= Extrait du document =
/---
Selon l’ANACT, 84 % des salariés considèrent la qualité de vie au travail comme un facteur essentiel de satisfaction professionnelle [4].
L’ostéopathie en entreprise, en améliorant douleurs et confort postural, participe à un meilleur bien-être et à un engagement accru, favorisant ainsi la performance globale.

Retour sur investissement (ROI)

Une étude économique d’Asterès a estimé que l’intégration de l’ostéopathie dans la prise en charge des lombalgies permet une économie moyenne de 342 € par patient pour la collectivité [5].
Rapporté au nombre de travailleurs concernés, cela représenterait 67 millions d’euros d’économies annuelles, dont 51 millions pour les employeurs et 29 millions pour l’Assurance Maladie.
Dans l’étude de Garret et al., le recours aux soins extérieurs (médicaments, kinésithérapie…) est passé de 58 % à 35 % après l’intervention (p<0,001) [3].
\---
= Données enregistrées =
/---
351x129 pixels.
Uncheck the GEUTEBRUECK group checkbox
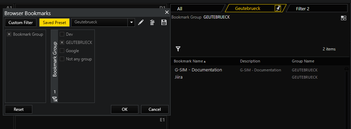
\---
= Questions sur l'extrait =
a. Recopiez mot pour mot le passage du texte sur l'ostéopathie en entreprise, depuis « Selon l’ANACT, 84 » jusqu'à « la collectivité [5]. » inclus.
b. Reprenez le texte sur l'ostéopathie en entreprise après sa dernière phrase et poursuivez-le.

= Vos réponses =
a.
Selon l’ANACT, 84 % des salariés considèrent la qualité de vie au travail comme un facteur essentiel de satisfaction professionnelle [4].
L’ostéopathie en entreprise, en améliorant douleurs et confort postural, participe à un meilleur bien-être et à un engagement accru, favorisant ainsi la performance globale.

Retour sur investissement (ROI)

Une étude économique d’Asterès a estimé que l’intégration de l’ostéopathie dans la prise en charge des lombalgies permet une économie moyenne de 342 € par patient pour la collectivité [5].

b.
Discussion

Ces résultats sont cohérents avec la nécessité d’une meilleure prévention des TMS, qui représentent un coût direct estimé à près de 2 % du PIB [1,2] et un facteur majeur d’absentéisme et de baisse de productivité.
Toutefois, des limites persistent : l’étude de Garret et al. est observationnelle, sans groupe contrôle, ce qui limite l’inférence causale. De plus, le rapport Inserm (2012) rappelait que les essais cliniques en ostéopathie restent hétérogènes [6].
Plus récemment, Santiago et al. (2023) ont montré dans un essai contrôlé randomisé de faisabilité que l’ostéopathie pouvait réduire les douleurs cervico-scapulaires chez les utilisateurs d’ordinateur, mais les effectifs restaient modestes [7].

L’ostéopathie doit donc être envisagée comme un complément dans une politique globale de prévention, combinée à l’ergonomie, la formation posturale et la gestion du stress, conformément aux recommandations de l’INRS [1].
Des essais contrôlés randomisés de plus grande ampleur sont nécessaires pour confirmer ces premiers résultats. Néanmoins, les signes en matière de réduction de l’absentéisme et d’amélioration du bien-être au travail encouragent à développer l’expérimentation dans les secteurs exposés aux TMS.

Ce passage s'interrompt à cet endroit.